Sexually harassed in Pakistan, with or without a hijab
If covering up from head to toe is the answer to warding off lecherous gazes, then how does the West manage?
I have spent two years in Boston, a city that comes close to Karachi in terms of being, what is called, a metropolis. It may not be as large or chaotic as Karachi, but the comparison qualifies for the purpose of this piece.
While in Boston, I often found myself walking home from college at ungodly hours because I had to put in a lot of time studying at the library. In the time I spent there, I received around six or seven emails from the Boston University Police reporting crimes at or near the campus, much of them involving knife-wielding mugging. Hence, while walking home, I would be alert about who was around me. Never did I encounter a single incident where I felt unsafe or agitated by the roving eyes of men.
Now I would like to express how it feels to be back home. Right from the time I landed at the airport, I got a rude awakening when I witnessed the utter lack of respect for women on Karachi’s streets. For too long, the narrative of sexual harassment in Pakistan has blamed the woman for being dressed immodestly. However, women in the West often dress, what many here will consider immodest and yet, the men there do not ogle at them like they do here. Many will now be quick to point out that the US has the highest number of statistics on incidence of rape. But the US, compared with Pakistan, also has much higher crime-reporting statistics too.

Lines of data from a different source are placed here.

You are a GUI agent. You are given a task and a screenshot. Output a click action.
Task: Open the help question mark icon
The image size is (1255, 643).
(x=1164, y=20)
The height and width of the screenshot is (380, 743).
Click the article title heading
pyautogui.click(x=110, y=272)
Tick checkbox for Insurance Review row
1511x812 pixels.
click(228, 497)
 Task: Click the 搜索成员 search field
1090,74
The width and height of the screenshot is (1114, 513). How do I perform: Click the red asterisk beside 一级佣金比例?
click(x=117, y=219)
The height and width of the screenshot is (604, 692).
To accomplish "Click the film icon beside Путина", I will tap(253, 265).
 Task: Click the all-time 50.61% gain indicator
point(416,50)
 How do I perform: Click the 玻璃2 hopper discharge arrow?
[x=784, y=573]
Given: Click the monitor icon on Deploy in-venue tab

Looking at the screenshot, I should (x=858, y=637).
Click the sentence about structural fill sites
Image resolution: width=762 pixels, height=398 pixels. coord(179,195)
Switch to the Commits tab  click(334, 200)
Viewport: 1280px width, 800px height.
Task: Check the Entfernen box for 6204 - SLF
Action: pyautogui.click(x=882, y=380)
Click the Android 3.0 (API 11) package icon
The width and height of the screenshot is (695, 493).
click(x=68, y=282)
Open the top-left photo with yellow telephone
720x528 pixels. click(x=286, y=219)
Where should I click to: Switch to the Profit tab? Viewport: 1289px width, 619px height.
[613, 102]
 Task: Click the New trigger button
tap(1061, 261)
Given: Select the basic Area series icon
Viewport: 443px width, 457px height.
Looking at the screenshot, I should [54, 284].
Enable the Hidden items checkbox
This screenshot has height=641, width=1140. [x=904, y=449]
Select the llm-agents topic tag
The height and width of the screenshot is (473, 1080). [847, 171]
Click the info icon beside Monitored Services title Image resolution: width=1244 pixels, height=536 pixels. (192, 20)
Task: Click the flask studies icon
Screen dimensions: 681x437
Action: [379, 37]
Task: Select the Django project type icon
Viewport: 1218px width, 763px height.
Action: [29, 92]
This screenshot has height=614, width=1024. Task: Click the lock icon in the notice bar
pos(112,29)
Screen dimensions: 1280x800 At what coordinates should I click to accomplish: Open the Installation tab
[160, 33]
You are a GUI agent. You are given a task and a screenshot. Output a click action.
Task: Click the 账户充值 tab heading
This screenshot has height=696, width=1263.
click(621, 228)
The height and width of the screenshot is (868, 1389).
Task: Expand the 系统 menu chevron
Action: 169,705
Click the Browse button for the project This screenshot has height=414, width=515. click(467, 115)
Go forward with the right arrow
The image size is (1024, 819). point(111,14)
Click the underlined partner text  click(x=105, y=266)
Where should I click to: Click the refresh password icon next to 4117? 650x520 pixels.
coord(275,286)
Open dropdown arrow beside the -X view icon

For those who argue that hijab — and not any other form of modest clothing — would help in warding off roving gazes, they are mistaken. It riles me when men ascribe to this reasoning, for they have never been in the shoes of a woman, with or without hijab. There are plenty of women who observe hijab and still face sexual harassment in public.
If covering up from head to toe is the answer to warding off lecherous gazes, then how does the West manage to prevent men from ogling at liberally dressed women?
They have laws in place for sexual harassment in public places, which even includes visually-conducted harassment. Men in Pakistan have never been punished when they resort to this sin, thereby, limiting women’s freedom and unfairly making them scapegoats for actions of men.